→ WORK INSTRUCTION: Begin at the line below that contains "Switch to the Design tab". Repeat it and all remaining lines of the records exactly.

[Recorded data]
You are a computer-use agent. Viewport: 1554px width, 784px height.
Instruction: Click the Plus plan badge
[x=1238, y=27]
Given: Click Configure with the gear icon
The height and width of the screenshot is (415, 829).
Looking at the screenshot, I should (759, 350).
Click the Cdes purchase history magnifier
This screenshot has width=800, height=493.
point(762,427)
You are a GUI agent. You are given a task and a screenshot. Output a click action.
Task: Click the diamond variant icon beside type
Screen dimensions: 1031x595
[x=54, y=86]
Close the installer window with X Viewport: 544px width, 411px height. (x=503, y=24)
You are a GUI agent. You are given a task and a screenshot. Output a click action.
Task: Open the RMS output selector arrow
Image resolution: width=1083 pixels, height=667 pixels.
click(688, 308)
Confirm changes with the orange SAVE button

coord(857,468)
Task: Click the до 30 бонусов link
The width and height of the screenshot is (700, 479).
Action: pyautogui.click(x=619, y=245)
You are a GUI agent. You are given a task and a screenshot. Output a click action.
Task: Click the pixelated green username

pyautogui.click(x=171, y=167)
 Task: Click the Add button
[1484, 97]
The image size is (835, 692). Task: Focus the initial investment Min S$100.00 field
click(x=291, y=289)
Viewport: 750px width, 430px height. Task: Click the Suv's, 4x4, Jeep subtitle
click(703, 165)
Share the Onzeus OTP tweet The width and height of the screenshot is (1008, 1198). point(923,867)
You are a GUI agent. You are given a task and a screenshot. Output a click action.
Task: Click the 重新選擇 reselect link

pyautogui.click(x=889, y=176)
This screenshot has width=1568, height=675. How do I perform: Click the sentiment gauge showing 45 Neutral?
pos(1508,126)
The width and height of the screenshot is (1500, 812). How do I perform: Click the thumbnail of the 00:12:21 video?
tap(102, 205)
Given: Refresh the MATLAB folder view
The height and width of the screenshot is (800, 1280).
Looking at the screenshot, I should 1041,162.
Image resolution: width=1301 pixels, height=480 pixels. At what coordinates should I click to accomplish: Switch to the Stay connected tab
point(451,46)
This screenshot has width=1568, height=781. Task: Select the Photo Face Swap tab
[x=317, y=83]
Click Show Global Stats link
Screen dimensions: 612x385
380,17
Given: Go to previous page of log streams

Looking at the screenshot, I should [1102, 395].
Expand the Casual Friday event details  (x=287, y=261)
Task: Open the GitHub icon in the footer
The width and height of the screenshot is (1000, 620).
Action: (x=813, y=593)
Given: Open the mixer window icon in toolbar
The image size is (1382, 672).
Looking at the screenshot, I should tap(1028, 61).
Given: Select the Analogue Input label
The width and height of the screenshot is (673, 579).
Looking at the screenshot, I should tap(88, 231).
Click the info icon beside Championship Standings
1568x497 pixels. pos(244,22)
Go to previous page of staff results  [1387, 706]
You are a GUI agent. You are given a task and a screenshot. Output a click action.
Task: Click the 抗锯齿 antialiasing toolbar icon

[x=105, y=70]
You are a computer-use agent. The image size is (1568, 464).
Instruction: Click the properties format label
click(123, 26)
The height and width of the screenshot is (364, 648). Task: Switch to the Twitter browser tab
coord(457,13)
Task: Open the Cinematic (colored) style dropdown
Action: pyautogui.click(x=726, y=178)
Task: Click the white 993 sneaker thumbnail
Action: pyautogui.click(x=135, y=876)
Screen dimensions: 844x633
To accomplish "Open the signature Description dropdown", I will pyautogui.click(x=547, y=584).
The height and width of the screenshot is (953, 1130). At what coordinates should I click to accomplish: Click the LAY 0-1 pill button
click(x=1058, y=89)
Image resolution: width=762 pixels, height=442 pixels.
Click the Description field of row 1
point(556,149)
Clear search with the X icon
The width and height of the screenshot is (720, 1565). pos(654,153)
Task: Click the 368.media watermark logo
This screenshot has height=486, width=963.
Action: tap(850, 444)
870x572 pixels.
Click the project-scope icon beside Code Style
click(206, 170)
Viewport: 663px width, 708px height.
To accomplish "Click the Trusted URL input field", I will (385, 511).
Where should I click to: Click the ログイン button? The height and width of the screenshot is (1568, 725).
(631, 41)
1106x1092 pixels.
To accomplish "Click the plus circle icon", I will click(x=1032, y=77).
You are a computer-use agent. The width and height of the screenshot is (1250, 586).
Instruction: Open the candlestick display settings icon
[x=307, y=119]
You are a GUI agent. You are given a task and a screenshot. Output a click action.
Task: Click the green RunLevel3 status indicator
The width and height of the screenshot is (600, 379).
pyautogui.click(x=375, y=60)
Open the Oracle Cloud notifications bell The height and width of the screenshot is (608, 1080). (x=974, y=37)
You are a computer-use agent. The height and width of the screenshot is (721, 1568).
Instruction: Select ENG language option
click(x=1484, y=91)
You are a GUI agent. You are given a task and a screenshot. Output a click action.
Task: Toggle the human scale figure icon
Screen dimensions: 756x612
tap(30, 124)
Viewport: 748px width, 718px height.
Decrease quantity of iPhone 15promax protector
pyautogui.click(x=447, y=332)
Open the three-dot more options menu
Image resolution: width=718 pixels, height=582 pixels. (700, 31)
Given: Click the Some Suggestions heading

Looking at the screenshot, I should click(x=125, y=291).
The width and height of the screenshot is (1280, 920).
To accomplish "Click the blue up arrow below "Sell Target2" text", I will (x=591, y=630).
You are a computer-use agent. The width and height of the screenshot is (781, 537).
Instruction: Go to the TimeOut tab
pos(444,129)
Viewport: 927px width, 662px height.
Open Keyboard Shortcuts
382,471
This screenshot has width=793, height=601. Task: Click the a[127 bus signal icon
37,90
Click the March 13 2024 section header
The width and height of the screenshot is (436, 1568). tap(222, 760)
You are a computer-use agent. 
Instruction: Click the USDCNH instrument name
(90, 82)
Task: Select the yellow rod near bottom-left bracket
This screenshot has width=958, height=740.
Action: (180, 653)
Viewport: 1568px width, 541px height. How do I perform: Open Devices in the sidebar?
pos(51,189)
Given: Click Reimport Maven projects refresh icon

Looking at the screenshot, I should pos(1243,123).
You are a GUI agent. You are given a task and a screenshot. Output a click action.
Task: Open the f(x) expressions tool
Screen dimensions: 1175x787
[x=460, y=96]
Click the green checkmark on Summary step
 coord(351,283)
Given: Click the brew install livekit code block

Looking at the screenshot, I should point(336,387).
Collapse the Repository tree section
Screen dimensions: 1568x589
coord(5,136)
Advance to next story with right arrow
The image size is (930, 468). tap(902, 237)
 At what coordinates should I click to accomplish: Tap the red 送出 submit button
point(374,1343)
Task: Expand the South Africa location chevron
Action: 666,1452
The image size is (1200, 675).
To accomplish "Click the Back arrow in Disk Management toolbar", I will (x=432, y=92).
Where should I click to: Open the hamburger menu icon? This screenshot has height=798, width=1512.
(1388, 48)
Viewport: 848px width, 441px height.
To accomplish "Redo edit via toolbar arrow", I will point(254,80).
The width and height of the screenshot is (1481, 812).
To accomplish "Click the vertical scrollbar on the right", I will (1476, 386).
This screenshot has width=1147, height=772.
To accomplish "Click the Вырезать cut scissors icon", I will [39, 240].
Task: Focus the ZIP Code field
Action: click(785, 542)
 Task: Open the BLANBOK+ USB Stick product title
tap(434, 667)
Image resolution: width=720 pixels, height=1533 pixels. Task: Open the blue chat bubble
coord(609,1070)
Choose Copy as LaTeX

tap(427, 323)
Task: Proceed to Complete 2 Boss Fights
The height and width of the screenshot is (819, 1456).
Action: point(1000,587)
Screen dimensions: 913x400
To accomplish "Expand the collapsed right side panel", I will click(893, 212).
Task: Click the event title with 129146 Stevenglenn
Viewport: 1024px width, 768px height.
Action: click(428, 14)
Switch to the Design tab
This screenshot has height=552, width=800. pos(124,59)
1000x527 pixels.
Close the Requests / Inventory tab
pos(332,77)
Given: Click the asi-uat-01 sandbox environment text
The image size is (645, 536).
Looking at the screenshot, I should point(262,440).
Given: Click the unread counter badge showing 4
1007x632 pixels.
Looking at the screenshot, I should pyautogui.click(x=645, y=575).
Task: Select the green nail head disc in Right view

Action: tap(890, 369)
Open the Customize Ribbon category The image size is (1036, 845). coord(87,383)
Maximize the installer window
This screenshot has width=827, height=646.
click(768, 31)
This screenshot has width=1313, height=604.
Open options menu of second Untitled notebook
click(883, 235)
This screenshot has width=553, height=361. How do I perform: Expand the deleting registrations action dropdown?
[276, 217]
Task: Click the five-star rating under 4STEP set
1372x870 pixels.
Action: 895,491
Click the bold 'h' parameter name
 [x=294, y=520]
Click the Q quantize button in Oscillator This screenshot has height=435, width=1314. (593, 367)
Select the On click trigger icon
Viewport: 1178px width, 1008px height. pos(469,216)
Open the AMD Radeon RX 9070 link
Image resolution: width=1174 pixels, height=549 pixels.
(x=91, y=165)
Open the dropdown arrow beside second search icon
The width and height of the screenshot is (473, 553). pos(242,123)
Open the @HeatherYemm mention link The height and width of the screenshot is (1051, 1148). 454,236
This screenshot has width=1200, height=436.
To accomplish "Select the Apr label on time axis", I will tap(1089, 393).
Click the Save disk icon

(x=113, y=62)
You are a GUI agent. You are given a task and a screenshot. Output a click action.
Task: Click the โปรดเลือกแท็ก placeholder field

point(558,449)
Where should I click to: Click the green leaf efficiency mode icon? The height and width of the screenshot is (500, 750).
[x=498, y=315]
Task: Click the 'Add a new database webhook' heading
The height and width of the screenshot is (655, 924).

→ OUTPUT FOR THIS EXERCISE:
Switch to the Design tab
This screenshot has height=552, width=800. pos(124,59)
1000x527 pixels.
Close the Requests / Inventory tab
pos(332,77)
Given: Click the asi-uat-01 sandbox environment text
The image size is (645, 536).
Looking at the screenshot, I should point(262,440).
Given: Click the unread counter badge showing 4
1007x632 pixels.
Looking at the screenshot, I should pyautogui.click(x=645, y=575).
Task: Select the green nail head disc in Right view

Action: tap(890, 369)
Open the Customize Ribbon category The image size is (1036, 845). coord(87,383)
Maximize the installer window
This screenshot has width=827, height=646.
click(768, 31)
This screenshot has width=1313, height=604.
Open options menu of second Untitled notebook
click(883, 235)
This screenshot has width=553, height=361. How do I perform: Expand the deleting registrations action dropdown?
[276, 217]
Task: Click the five-star rating under 4STEP set
1372x870 pixels.
Action: 895,491
Click the bold 'h' parameter name
 [x=294, y=520]
Click the Q quantize button in Oscillator This screenshot has height=435, width=1314. (593, 367)
Select the On click trigger icon
Viewport: 1178px width, 1008px height. pos(469,216)
Open the AMD Radeon RX 9070 link
Image resolution: width=1174 pixels, height=549 pixels.
(x=91, y=165)
Open the dropdown arrow beside second search icon
The width and height of the screenshot is (473, 553). pos(242,123)
Open the @HeatherYemm mention link The height and width of the screenshot is (1051, 1148). 454,236
This screenshot has width=1200, height=436.
To accomplish "Select the Apr label on time axis", I will tap(1089, 393).
Click the Save disk icon

(x=113, y=62)
You are a GUI agent. You are given a task and a screenshot. Output a click action.
Task: Click the โปรดเลือกแท็ก placeholder field

point(558,449)
Where should I click to: Click the green leaf efficiency mode icon? The height and width of the screenshot is (500, 750).
[x=498, y=315]
Task: Click the 'Add a new database webhook' heading
The height and width of the screenshot is (655, 924).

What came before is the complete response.